Top of Records shown
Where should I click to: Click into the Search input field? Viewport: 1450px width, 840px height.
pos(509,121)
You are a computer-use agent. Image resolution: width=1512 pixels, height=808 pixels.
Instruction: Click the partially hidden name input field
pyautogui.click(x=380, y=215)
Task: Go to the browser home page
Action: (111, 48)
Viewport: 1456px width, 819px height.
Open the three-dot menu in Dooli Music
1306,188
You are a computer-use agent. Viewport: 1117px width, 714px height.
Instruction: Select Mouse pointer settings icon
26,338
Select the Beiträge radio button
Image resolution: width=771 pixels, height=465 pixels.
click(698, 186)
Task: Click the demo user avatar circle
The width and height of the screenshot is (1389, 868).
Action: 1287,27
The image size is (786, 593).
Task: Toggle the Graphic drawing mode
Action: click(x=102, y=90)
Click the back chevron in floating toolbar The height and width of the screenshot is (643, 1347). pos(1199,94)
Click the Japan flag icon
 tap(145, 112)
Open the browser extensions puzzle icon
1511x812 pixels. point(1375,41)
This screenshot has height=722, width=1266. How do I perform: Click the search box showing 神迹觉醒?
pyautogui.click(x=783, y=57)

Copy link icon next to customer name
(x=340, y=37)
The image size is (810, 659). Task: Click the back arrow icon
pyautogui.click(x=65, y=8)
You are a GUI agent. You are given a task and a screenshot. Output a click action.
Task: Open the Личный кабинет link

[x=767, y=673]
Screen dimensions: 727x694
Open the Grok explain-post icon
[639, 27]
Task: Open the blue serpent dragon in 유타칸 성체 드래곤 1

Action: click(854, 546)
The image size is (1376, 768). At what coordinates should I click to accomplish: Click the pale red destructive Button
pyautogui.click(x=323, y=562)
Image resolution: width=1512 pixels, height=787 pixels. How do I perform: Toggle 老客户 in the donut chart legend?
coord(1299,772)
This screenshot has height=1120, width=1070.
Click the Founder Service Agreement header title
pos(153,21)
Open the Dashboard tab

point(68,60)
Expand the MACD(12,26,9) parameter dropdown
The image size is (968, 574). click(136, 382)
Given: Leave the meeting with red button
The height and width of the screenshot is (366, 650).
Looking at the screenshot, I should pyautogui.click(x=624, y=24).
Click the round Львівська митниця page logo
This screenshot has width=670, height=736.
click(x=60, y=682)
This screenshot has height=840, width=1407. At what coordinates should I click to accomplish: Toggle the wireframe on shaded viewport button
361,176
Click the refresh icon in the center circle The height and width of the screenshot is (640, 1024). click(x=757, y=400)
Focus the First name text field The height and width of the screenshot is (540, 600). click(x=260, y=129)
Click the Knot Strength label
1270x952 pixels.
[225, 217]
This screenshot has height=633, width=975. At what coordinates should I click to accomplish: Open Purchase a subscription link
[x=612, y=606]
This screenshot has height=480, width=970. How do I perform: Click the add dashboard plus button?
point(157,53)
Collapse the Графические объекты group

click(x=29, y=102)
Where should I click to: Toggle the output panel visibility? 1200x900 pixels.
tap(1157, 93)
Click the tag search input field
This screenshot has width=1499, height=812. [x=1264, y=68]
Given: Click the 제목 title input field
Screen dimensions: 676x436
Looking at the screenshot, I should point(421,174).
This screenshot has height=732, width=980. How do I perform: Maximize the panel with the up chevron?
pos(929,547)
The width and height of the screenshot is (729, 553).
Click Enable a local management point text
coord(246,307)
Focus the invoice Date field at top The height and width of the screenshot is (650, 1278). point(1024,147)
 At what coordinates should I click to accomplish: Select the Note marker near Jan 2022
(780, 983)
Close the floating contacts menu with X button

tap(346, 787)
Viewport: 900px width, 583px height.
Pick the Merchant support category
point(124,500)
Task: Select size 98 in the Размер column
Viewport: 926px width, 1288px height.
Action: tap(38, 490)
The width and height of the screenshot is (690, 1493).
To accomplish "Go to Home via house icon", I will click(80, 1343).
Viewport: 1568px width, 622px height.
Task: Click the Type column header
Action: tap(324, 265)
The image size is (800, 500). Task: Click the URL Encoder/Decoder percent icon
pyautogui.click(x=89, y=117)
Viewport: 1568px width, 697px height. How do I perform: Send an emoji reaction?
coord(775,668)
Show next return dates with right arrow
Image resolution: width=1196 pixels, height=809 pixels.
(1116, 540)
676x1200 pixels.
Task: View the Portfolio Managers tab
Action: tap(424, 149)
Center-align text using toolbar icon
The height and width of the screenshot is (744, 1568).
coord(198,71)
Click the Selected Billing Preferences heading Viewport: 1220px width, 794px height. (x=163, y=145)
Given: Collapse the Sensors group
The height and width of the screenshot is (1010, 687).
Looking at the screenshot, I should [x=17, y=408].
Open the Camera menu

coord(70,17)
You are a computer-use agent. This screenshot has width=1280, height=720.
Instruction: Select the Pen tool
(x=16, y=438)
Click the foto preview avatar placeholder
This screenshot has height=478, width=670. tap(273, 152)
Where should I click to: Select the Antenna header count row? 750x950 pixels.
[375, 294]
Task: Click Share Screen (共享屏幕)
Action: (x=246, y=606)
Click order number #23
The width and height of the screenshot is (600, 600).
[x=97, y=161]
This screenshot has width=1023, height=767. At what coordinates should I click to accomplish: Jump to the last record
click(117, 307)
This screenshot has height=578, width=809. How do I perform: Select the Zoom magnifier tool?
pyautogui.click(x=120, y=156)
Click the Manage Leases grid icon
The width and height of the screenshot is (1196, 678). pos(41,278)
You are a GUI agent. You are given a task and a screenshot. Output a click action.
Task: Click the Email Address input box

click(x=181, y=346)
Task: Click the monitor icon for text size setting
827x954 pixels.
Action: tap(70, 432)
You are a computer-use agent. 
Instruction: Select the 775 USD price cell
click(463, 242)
Bottom of Records shown
**What is required**
Your answer should consist of the lines of the listing that contain "circle", copied as they stand.

**Exercise solution**
Task: Click the demo user avatar circle
Click the refresh icon in the center circle The height and width of the screenshot is (640, 1024). click(x=757, y=400)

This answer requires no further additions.